I am working on a CI/CD pipeline which uses a containerised environment.
- On my laptop, everything thing is run within a centos container which contains all of my tools, while the code and configuration reside on a shared volume.
- Most of that shared volume gets pushed up to master when I submit.
- But, for example, I exclude any python binaries from the virtual environment.
- That same container is used as my "base" container in Gitlab to execute some of my runner stages in order to
- execute static lint testing of both the code and the ansible config
- build the final product as a new image with ansible-bender
In order to distinguish the environments, I use a basic shell in the entrypoint.sh
which is executed when the container comes up and in that shell, I used an environment variable which is managed by Gitlab: CI_JOB_STAGE
. But the shell script doesn't seem to perform in the same way when I run the container locally as opposed to on the runner. Which is crazy, because that the whole point of containers isn't it?
- it's unclear at what point Gitlab mounts the share between the runner host and the container
- conditions testing the value
CI_JOB_STAGE
don't seem to work even though the values are shown when it printed out with and echo
- for some reason the entrypoint is executed both before AND after the stage executes
I am attaching gists for
- the entrypoint.sh script
- the output when the container is run locally
- in this case, it see that the virtual env already exist by check for the existence of the activate binary, so that environment is simply activated
- it then checks for the flask binary to see if it needs to install requirements
- i know it's primitive, but this is just POC
- the output for the first stage of the runner
- based on the shell script, it should not install the requirements because that is part of the stage commands anyway
- I don't believe it actually does do so, because it goes by too quickly, but the message indicates that it went through the condition
if [[ $CI_JOB_STAGE -eq "locally" ]] && ! test -f "./env/bin/flask"
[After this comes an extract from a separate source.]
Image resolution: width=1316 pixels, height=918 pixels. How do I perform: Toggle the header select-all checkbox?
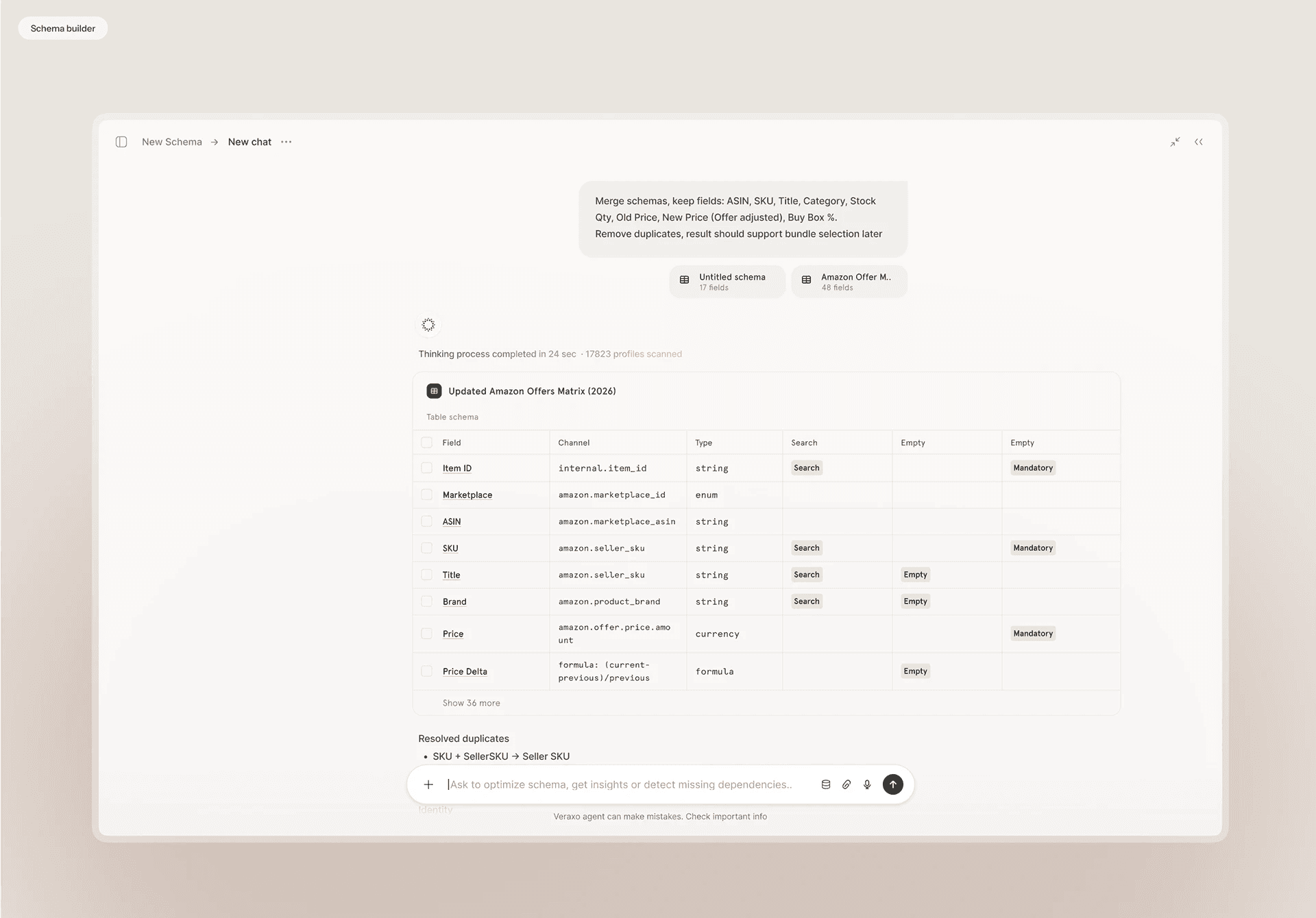tap(427, 443)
- if the stage is local (false: we clearly see that stage is
lint_code
)
- AND
- flask is not present (well, it won't be, but it doesn't matter because the first half is already false)
The stages still run correctly, but I find this all very confusing. Does anyone have detailed knowledge of how these runners execute?
gists
Gitlab supports number of executors where each might behave slightly differently (executor might might mount custom volumes, forbid privileged containers)
The general workflow is:
- Prepare: Create and start the services.
- Pre-job: Clone, restore cache and download artifacts from previous stages. This is run on a special Docker image.
- Job: User build. This is run on the user-provided Docker image.
- Post-job: Create cache, upload artifacts to GitLab. This is run on a special Docker Image.
I would discourage from scripting in entrypoint.sh
. try to rewrite it into .gitlab-ci.yml
:
stages:
- install
- build
- test
job 0:
stage: .pre
script: install some prerequisites
job 1:
stage: install
script:
- python3 -m venv env
- source ./env/bin/activate
- pip install -r ./dev/requirements.txt
job 2:
stage: build
script: make build
job 3:
stage: test
script: make test
It will make builds reproducible and easier to read. You might use .pre
and .post
stage, just make sure you're using Gitlab >= 12.4.